Could you lay out the rows below as a JSON list of strings, with one string for each line and any blank lines left out?

Records for finding displayed items
'''

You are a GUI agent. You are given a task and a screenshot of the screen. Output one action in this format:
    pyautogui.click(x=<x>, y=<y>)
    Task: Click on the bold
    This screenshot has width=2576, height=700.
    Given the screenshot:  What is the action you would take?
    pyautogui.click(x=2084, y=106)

'''

◆ **WRITTEN SOLUTION**
[
  "You are a GUI agent. You are given a task and a screenshot of the screen. Output one action in this format:",
  "    pyautogui.click(x=<x>, y=<y>)",
  "    Task: Click on the bold",
  "    This screenshot has width=2576, height=700.",
  "    Given the screenshot:  What is the action you would take?",
  "    pyautogui.click(x=2084, y=106)"
]